The only really bad hidden problem you could have is cracked slate and you might not be able
to tell this until you remove the cloth. I'd suggest some agreement with the seller to cover this possibility.
 
all great advice....but....one more thing. if you move it, which can save money. i suggest you get 5-6 people that only think you like them and offer a 12 pack of beer, cause when your done they may never talk to you again..lol


everyone has covered all the points, i am just being a smartass.
 
7-footer, and "bar box", are not the same thing.

There was some discussion recently about funky bar box pockets, including the observation that some bar tables have side pockets that are tighter than the corners. Some bar tables also have over-sized pockets.

Cloth and cushions can be changed, but you are generally stuck with the pocket design, and it is a huge factor in how the table plays.

If your table is mainly for kids, the big buckets may be what you want. If it is for more skilled players, you probably want 4.5" corners and 5" sides. You may find these easier to find on a non-bar box table.
 
table

If you like the table and it plays good and you can get it for the correct price, go for it.You can always change anything you do not like. Even the pocket style, with a little work.If the table is not exactly what you want and you are going to have one of us work on it, keep in mind the cost of are labor and what the table is worth.
Thanks, Ron
 
Thanks guys...

Thanks for the input guys...and Reps to every one of you for the insights (including buying the beer). :)
Tommy
 
Just thought I'd throw in my 2 cents for what it's worth as I was "given" a bar box table by a friend of a friend.
Be very careful how ypou pick up the table when you move it. As mentioned above, you'd better have a lot of help as the slate is one piece. If it has a ball return, then check out the ball return. Does it have all the pieces for the ball return and physically look at the ball return system. I removed the one I had on my bar table as the return system itself would have reuined my my new Pro set of balls as there was not lined and the balls would have been rolling on metal surface only. I also had to replace all of the presswood around the sides of the table with real wood as the presswood had swollen up due to high humidy and you don't want to have to replace the wood on the sides as it has to be cut and knotched at the correct angles.

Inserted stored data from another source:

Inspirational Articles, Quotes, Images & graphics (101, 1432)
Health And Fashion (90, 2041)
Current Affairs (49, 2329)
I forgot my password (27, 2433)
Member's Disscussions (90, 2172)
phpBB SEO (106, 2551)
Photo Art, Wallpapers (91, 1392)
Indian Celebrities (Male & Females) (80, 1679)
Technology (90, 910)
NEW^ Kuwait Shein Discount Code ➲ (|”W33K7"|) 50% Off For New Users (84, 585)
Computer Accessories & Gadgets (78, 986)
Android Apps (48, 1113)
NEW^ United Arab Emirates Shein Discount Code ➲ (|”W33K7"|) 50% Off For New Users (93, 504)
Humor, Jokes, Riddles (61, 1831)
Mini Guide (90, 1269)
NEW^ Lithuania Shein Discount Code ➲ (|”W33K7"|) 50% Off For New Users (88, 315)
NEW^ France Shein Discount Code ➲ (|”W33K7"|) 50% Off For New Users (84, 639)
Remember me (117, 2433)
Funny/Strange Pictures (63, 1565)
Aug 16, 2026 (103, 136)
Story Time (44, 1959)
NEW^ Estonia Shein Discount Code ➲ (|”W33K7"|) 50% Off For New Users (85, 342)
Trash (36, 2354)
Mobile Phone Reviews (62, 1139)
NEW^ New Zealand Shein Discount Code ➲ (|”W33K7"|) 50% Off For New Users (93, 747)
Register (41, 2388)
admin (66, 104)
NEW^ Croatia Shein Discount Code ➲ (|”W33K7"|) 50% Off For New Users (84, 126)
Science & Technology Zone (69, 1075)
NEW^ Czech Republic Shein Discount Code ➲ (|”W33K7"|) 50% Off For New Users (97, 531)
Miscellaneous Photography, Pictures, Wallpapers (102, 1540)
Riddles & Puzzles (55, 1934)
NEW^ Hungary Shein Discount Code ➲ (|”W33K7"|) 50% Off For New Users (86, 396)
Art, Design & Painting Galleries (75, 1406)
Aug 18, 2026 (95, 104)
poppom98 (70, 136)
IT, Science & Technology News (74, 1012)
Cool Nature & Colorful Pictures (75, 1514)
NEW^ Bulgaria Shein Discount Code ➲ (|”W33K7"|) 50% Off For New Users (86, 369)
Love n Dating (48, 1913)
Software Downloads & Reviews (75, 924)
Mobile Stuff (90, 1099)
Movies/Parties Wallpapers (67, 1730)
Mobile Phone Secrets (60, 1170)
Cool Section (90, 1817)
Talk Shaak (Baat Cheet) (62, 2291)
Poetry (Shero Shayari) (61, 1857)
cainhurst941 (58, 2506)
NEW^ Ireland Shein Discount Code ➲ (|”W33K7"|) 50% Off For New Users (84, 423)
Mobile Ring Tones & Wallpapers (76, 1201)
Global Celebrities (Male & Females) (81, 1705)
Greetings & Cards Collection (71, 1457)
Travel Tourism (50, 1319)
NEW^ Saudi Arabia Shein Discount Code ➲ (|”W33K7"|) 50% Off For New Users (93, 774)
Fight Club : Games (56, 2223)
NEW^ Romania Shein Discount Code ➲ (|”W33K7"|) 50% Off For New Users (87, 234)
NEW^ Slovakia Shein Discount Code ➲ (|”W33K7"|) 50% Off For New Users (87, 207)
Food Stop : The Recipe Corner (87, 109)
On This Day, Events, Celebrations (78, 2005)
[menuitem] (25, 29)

I also had to replace the entire bottom section (leg structure) and rebrace it for additional stability. So check out the legs also. As mentioned above, if you have to replace the cushions (which is a good probability) then you'll also have to replace the felt. I did all this myself but would strongly suggest a good table mechanic. On the flip side though. If you always play on these type of tables when you are out and about then it may be the table for you. In hindsight, I spent about $800 on getting mine back in shape ($225 for Olhausen lifetime cushions, $200 cloth, $70 for drop pockets, $230 for wood products, paint, sandpaper,leg levelers etc. to replace legs and bracing and refinish rails, $185 for new set of balls) I also did all of the work on the table myself which saved me moving and setup fees. I will say agin. Find a good table mechanic!!! I enjoyed doing it but I don't know that I would do it again. Now I know I could have used cheaper balls and cushions, but my point is, know what your looking at. There could be hidden costs. I myself now know that I could have picked up a great used Brunswick or Olhausen for the same cost off of craigslist. Good luck with the table. I'm not trying in any way to shy you away from a bar box table, just pointing out sometimes all is not what it seems.
 
8' Bar Box Valley or Dynamo

Tommy,

I don't know if KP has an 8' table available for you but, if he does and you can fit it in your room, I'd spring for the bigger table for a few extra $$$.

We are going with Championship Tournament Edition cloth this year which will hopefully be a good decision.....plays faster :) I know he can hook you up with this felt too!